Φ-lab contributes to Earth observation education at ESA-NASA training week
The Trans-Atlantic Training course (TAT 2023) took place in the Czech Republic from 27 June to 1 July and included presentations and tutorials from current and past Φ-labbers. Organised by ESA, NASA and the Charles University in Prague, the course was aimed at educating early-career scientists and post-graduate students on remote sensing for environmental monitoring and modelling.
TAT has been running since 2013 with the objective of providing training activities for young scientists in the field of Earth observation (EO), with a particular emphasis on remote sensing of land-cover change and ecosystem dynamics. The forum shares and discusses advanced space research through a series of workshops, with this year’s edition dedicated to Synthetic Aperture Radar (SAR), passive optical sensing and lidar for forestry, agriculture and hydrology.
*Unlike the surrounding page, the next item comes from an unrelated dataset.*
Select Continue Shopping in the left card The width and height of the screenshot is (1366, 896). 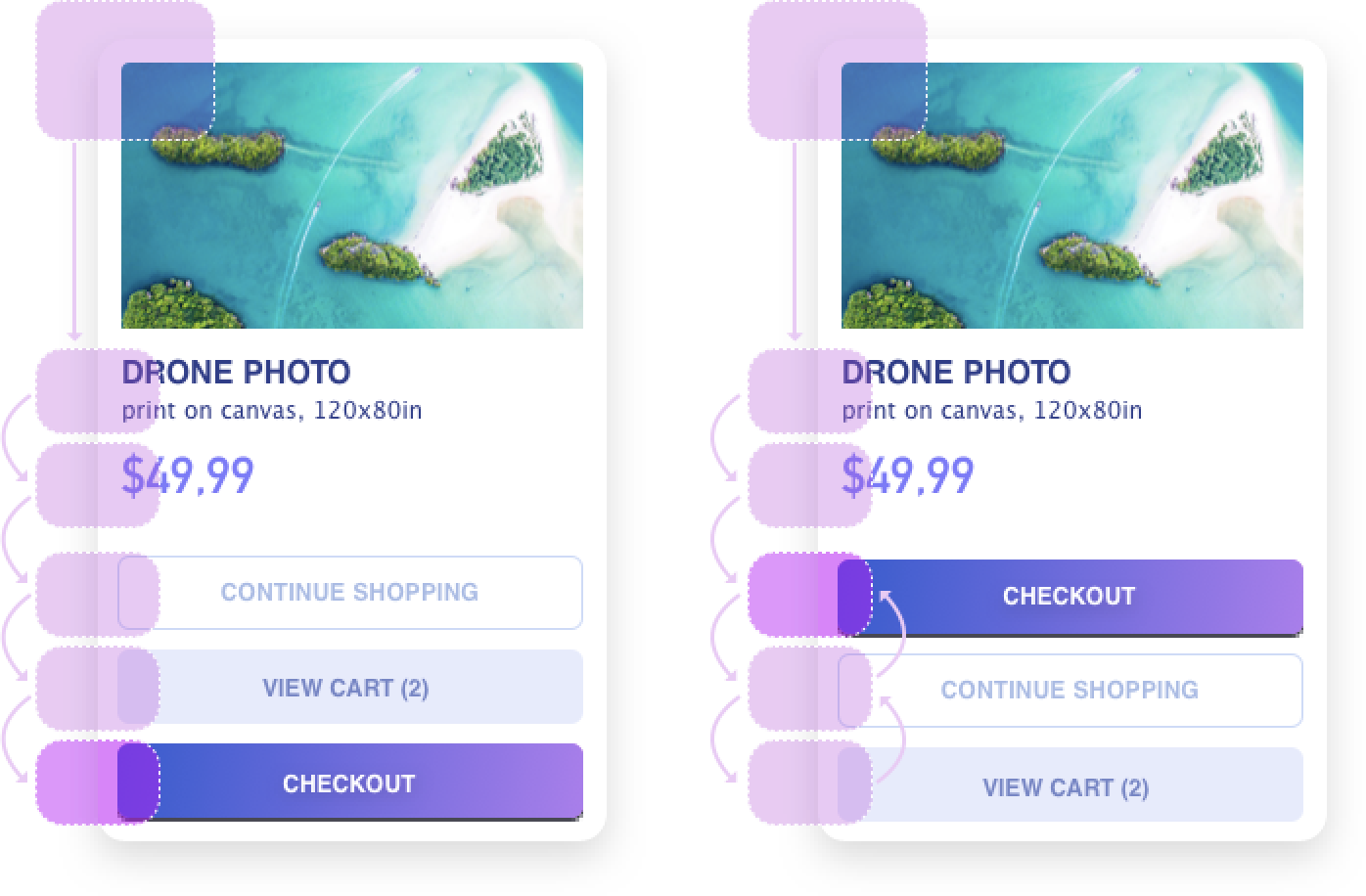(350, 593)
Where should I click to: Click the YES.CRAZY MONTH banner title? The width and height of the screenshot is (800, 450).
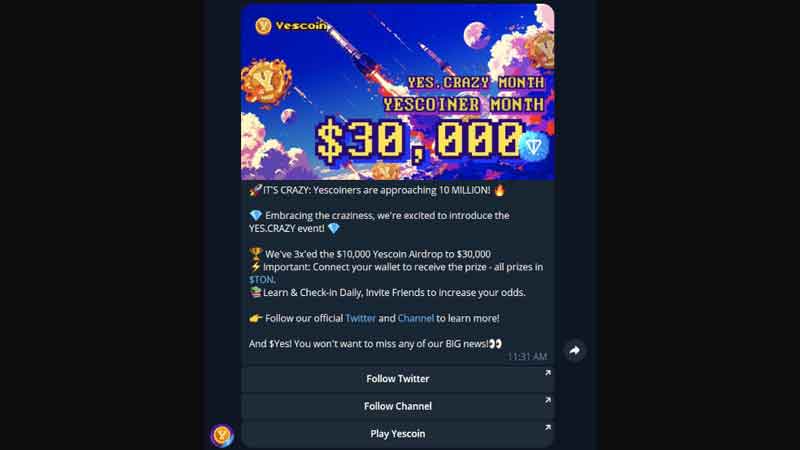(476, 82)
Attendees from 18 countries took part and were able to gain a detailed picture of the state of the art in satellite-derived environmental measurement and prediction. The week was split between the cities of Prague and Brno and included insight from a number of global experts in the field.
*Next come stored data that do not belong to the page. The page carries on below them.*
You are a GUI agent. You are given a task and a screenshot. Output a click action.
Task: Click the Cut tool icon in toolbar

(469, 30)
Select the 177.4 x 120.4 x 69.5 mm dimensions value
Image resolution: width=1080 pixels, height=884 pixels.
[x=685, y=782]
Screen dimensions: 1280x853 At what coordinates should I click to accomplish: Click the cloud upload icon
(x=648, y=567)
The expert input included a significant contribution from ESA’s Earth Observation Programme Directorate. Scientific Coordinator Francesco Sarti was part of the TAT organising committee and kicked off Day 1 with an outline of the Agency’s current and forthcoming EO missions. Next was a session introducing Φ-lab and its activities, with talks from Digital Technologies Engineer Bertrand Le Saux, InCubed Officer Albin Lacroix and other Φ-labbers. The session began with a comprehensive overview of how the Explore Office’s research is transforming Earth observation through the application of artificial intelligence, quantum machine learning and other computational methodologies. This was followed by a presentation on the scope, benefits and successes of the ESA InCubed programme.
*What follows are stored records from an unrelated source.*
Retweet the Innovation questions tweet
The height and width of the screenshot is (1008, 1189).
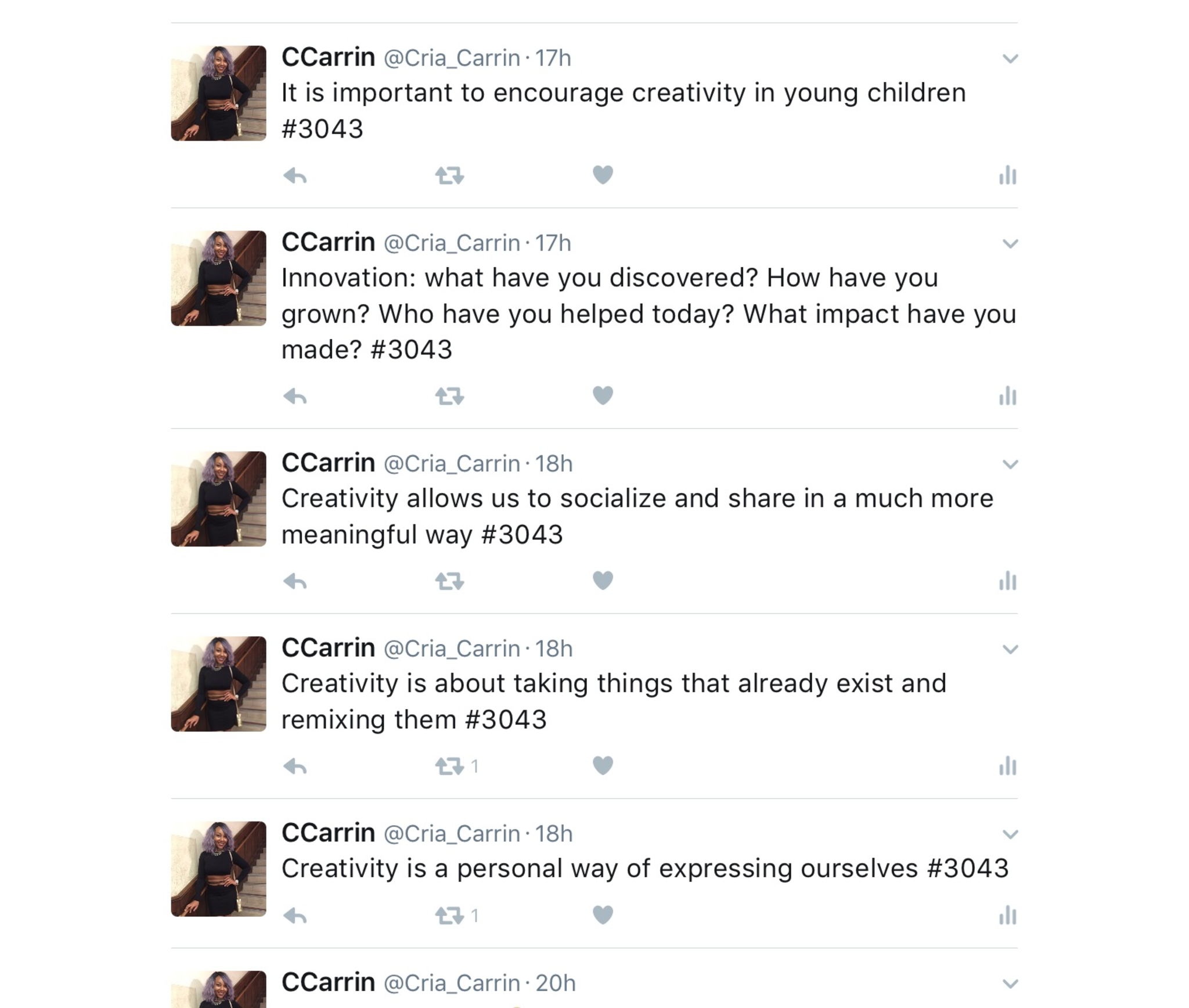click(449, 397)
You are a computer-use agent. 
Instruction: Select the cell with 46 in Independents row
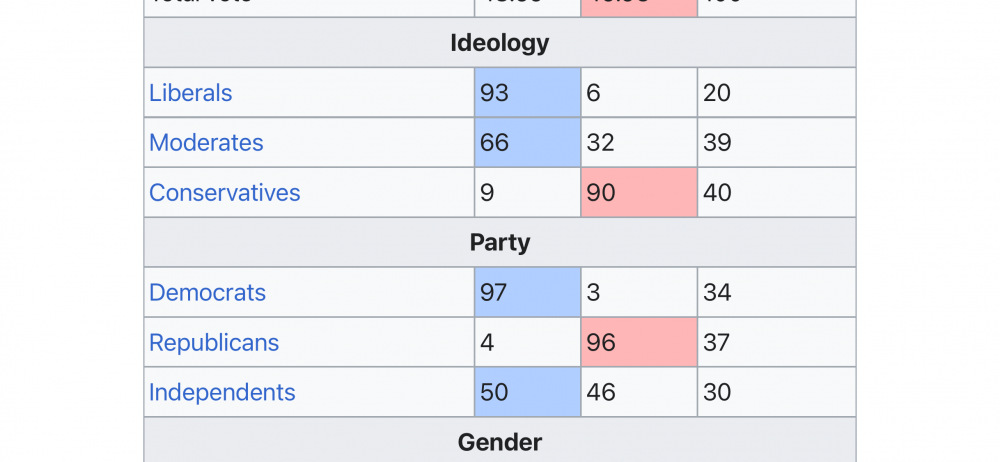click(x=638, y=393)
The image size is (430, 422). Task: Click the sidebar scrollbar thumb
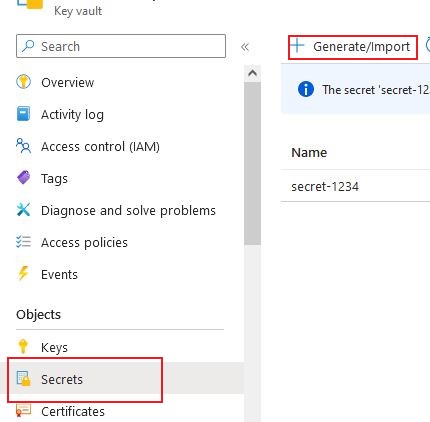tap(252, 163)
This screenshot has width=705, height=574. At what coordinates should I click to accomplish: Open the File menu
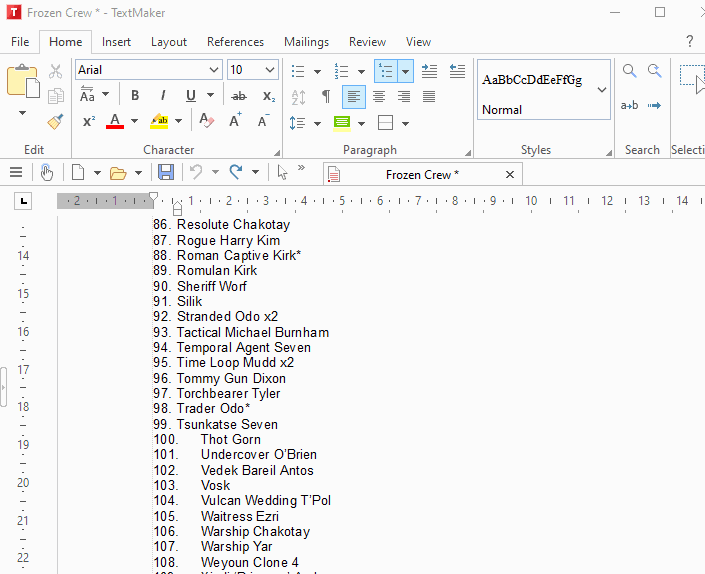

Day 2 featured a key lecture on applying SAR data time series to forest monitoring. Given by former Φ-lab visiting researcher Daniel Paluba, the workshop was largely based around work carried out at ESA and included two practical sessions, covering topics such as processing Copernicus Sentinel data and comparing Classical and Automatic Machine Learning approaches. This and the other ESA-related presentations were very well-received by the course attendees, with the Φ-lab sessions in particular giving a glimpse into real-world opportunities in EO research and commerce.
“I think it’s crucial that Φ-lab contributes to educational events such as TAT,” Bertrand Le Saux reflects. “Not only is it a pleasure for us to share details of our research and industry support with such an enthusiastic and energetic audience, but I also feel we are helping to plant the seeds for the EO scientists and entrepreneurs of tomorrow.”